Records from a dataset
---------------

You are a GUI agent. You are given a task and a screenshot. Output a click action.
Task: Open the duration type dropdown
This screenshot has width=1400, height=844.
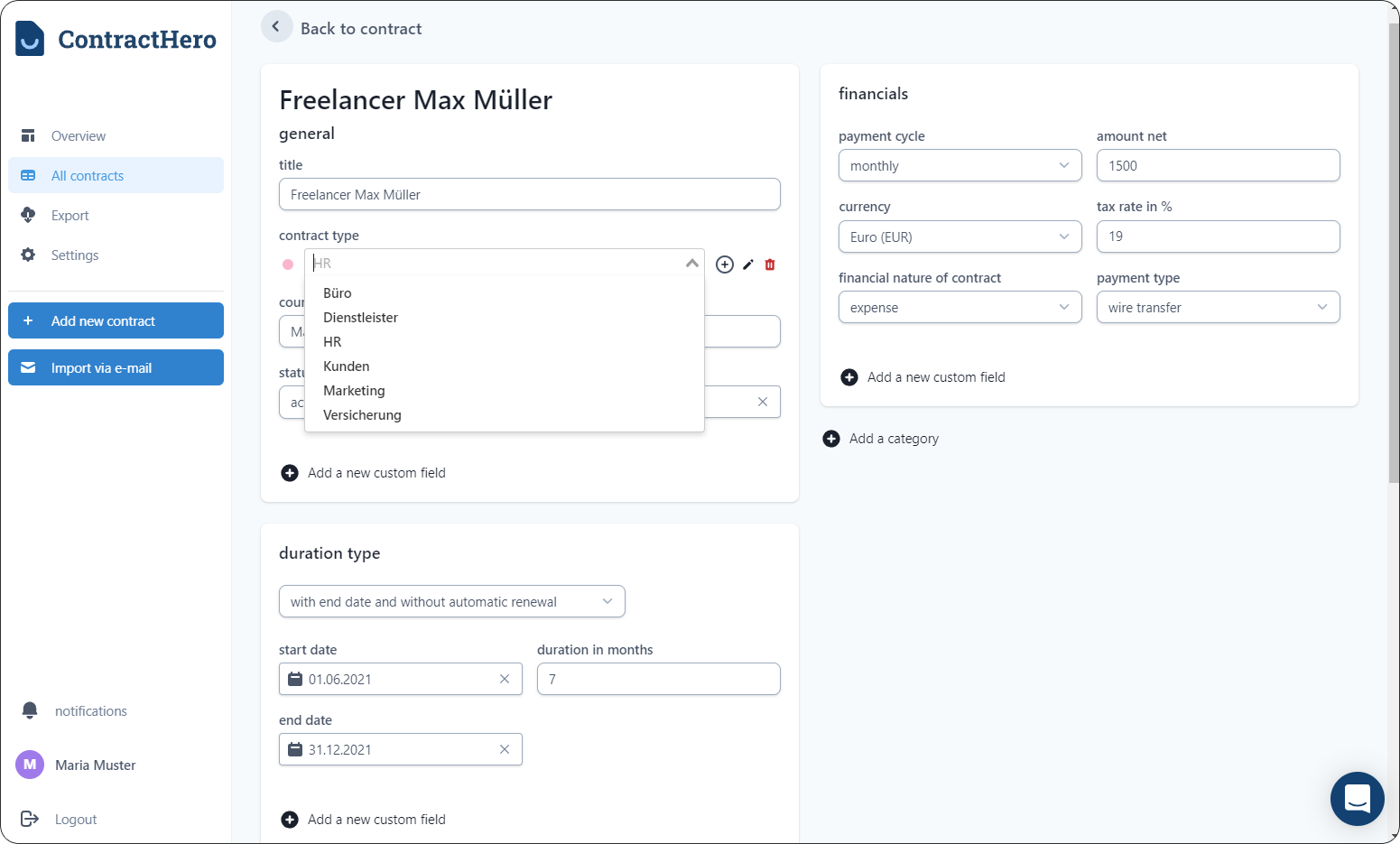pyautogui.click(x=451, y=602)
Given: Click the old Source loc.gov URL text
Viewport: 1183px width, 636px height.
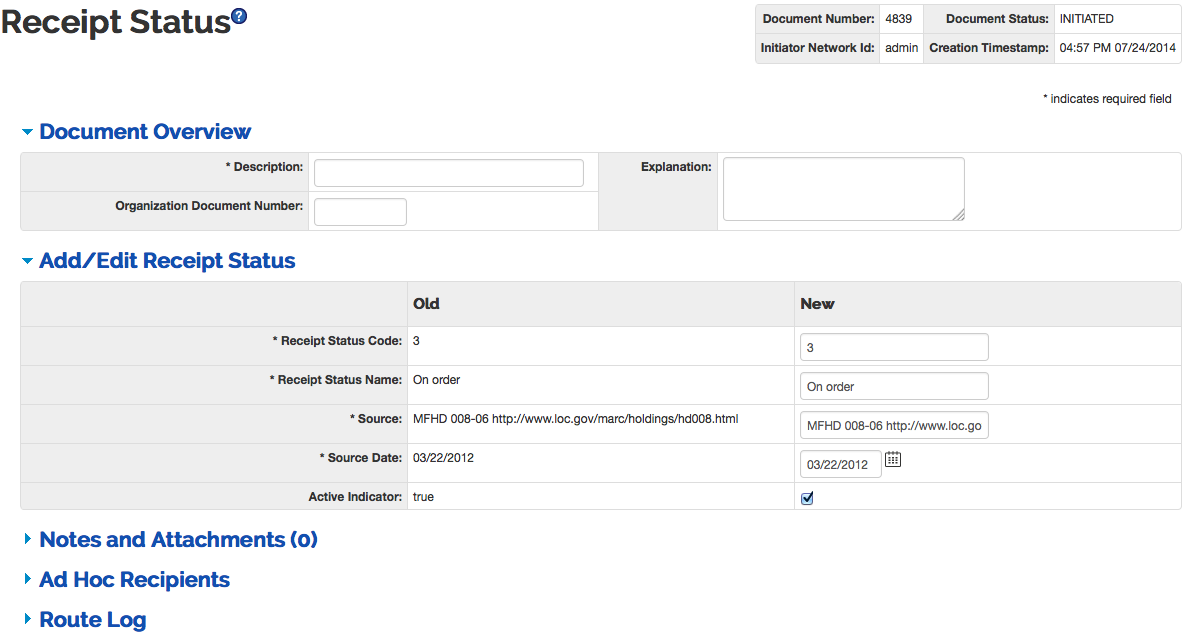Looking at the screenshot, I should tap(614, 419).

---------------

Would you please write out the entries in full, exactly as they read, but without pictures?

You are a GUI agent. You are given a task and a screenshot. Output a click action.
Task: Open the duration type dropdown
This screenshot has width=1400, height=844.
pyautogui.click(x=451, y=602)
Given: Click the old Source loc.gov URL text
Viewport: 1183px width, 636px height.
Looking at the screenshot, I should tap(614, 419).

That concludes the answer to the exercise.